The importance of being mindful

When things don't go as well as we had hoped and we can put aside our fears of not being good enough we create a rich environment for learning. Today I had a group of teenage mums and toddlers come for a nature play workshop. It was evident at the outset that many of the mums felt out of their comfort zone in the countryside setting. Concerns about getting dirty and a preoccupation with mobile phones prevented mother and child from connecting in the moment. So preoccupied were the mums that they failed to observe how absorbed their child was in something as simple as watching and listening to the rain. 
In the past when I have led an activity where people failed to engaged I have become preoccupied with my own fear of failure. This time however and I don't know why I was able to put my fear aside. I let it go and became an observer. What I learnt was fascinating. I realised that whilst we think we are connecting with our children because we are physically present the truth is we are often anything but present. Our minds are preoccupied with thoughts and fears to such an extent that we are unable to connect in the moment. After the session I started to think about the impact of this behavior on the attachments we form with our children. 
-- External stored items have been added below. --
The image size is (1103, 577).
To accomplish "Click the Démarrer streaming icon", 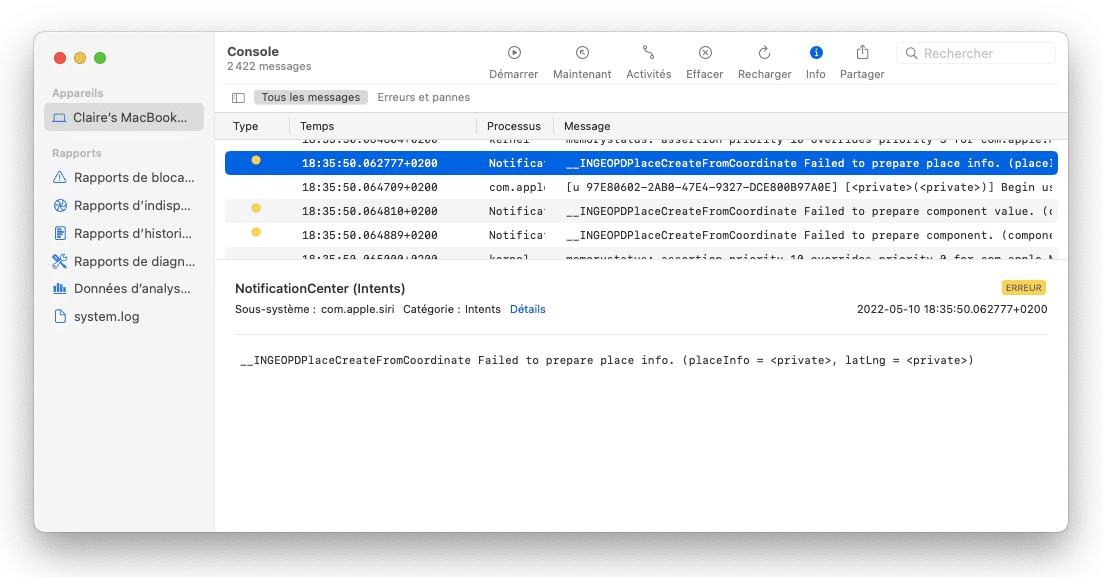I will point(514,53).
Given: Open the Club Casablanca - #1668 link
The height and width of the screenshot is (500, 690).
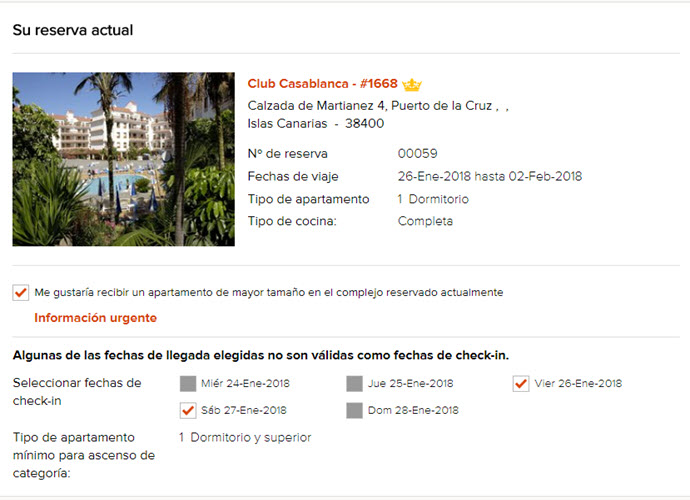Looking at the screenshot, I should tap(323, 84).
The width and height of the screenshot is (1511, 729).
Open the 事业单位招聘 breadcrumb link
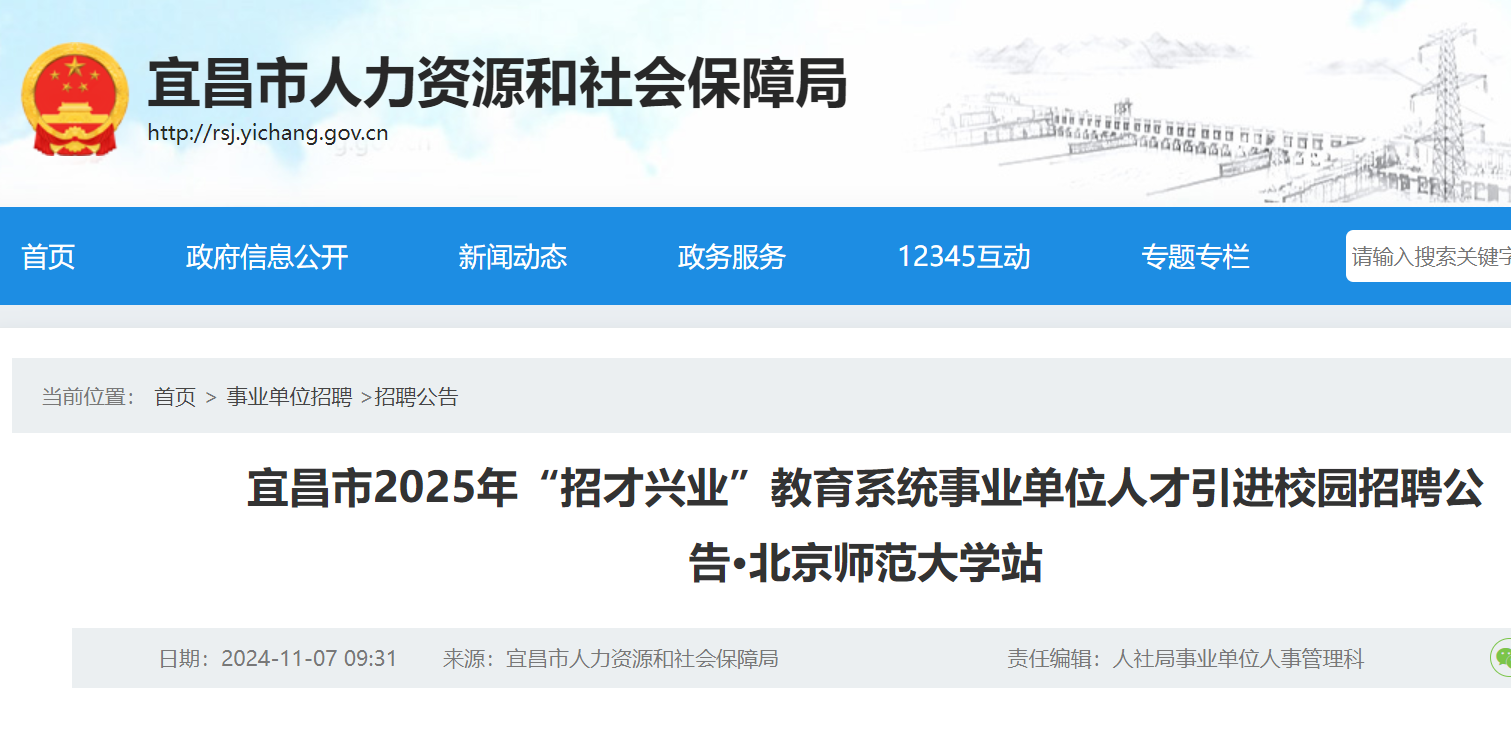coord(289,397)
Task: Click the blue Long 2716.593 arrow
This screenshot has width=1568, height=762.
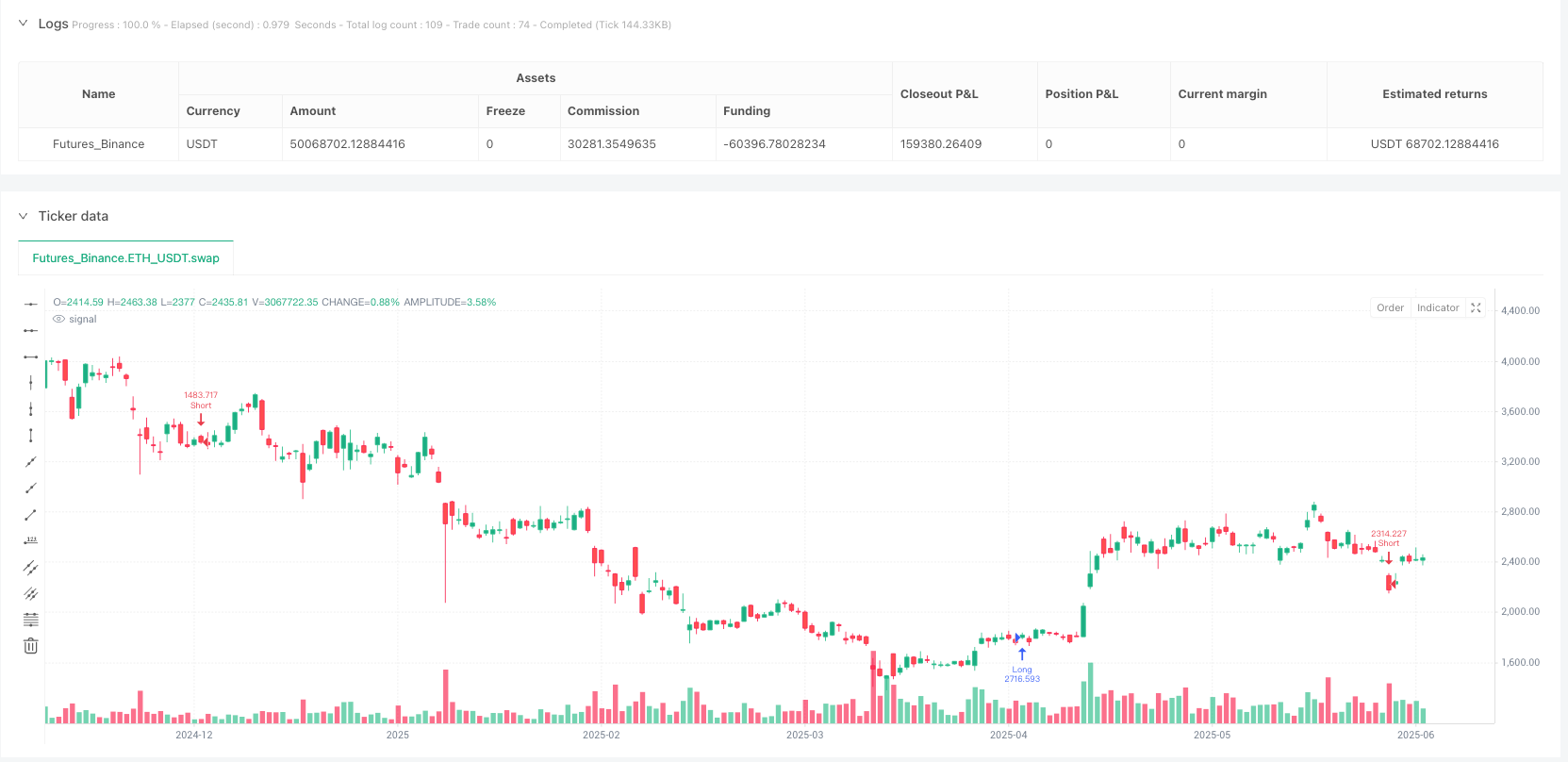Action: point(1022,654)
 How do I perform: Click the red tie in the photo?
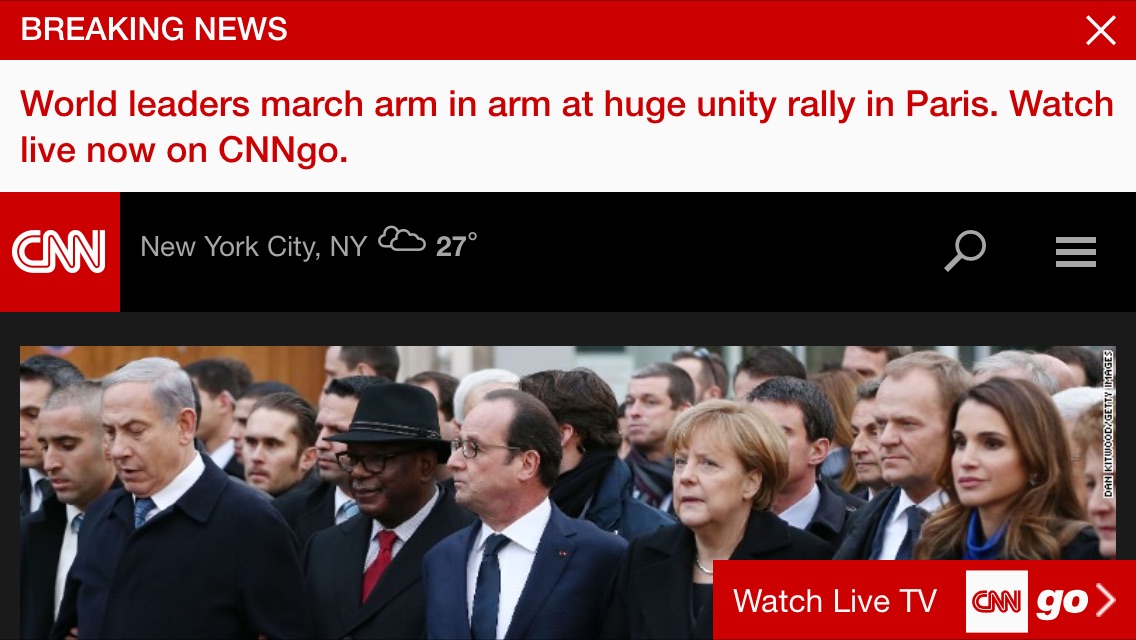click(x=379, y=564)
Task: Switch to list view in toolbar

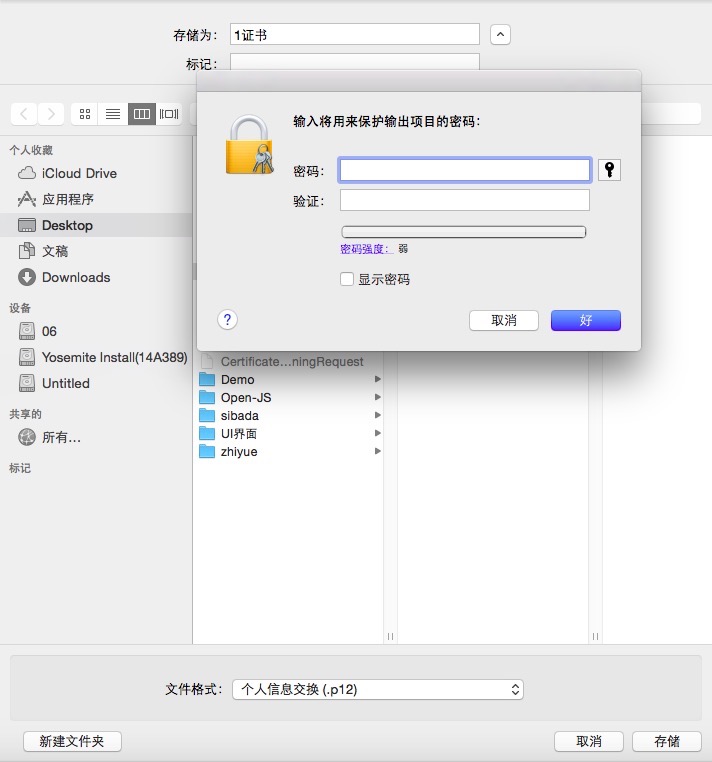Action: point(113,114)
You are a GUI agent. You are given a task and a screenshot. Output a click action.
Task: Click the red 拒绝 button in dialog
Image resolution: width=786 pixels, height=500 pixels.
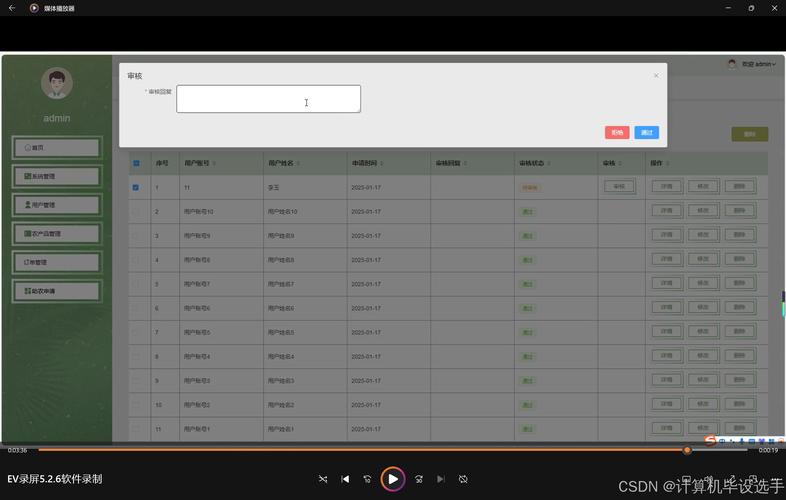pos(617,132)
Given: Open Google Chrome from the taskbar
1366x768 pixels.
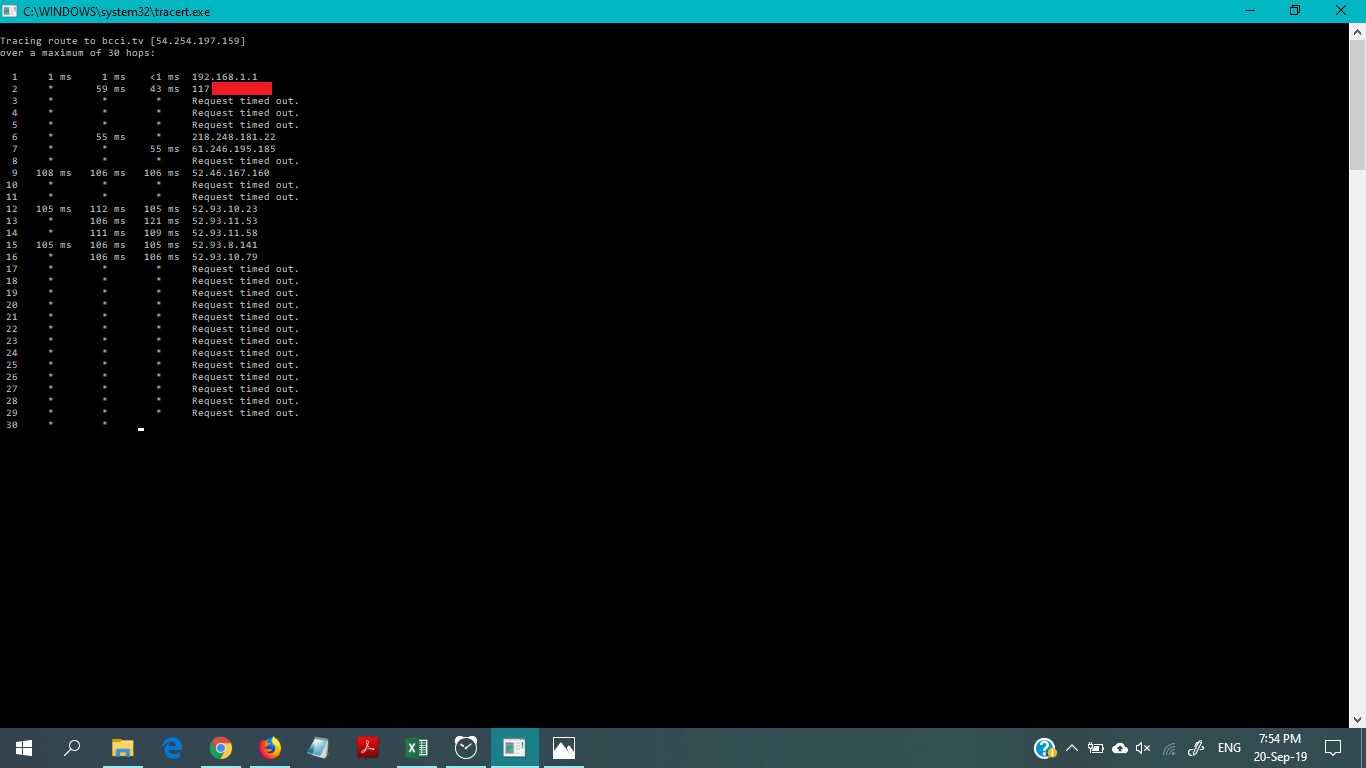Looking at the screenshot, I should pyautogui.click(x=220, y=747).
Attachment theory is something I find fascinating as the attachments we form as children follow us into our adult life. How could I rework these workshops to promote a deeper connection between parent and child? How could I encourage parents to be more present? It then hit me - perhaps mindfulness was the way forward. So here I am off to explore the subject of mindful parenting and when reading I'll try and be mindful not to become preoccupied with the thought "What a bad parent I've been".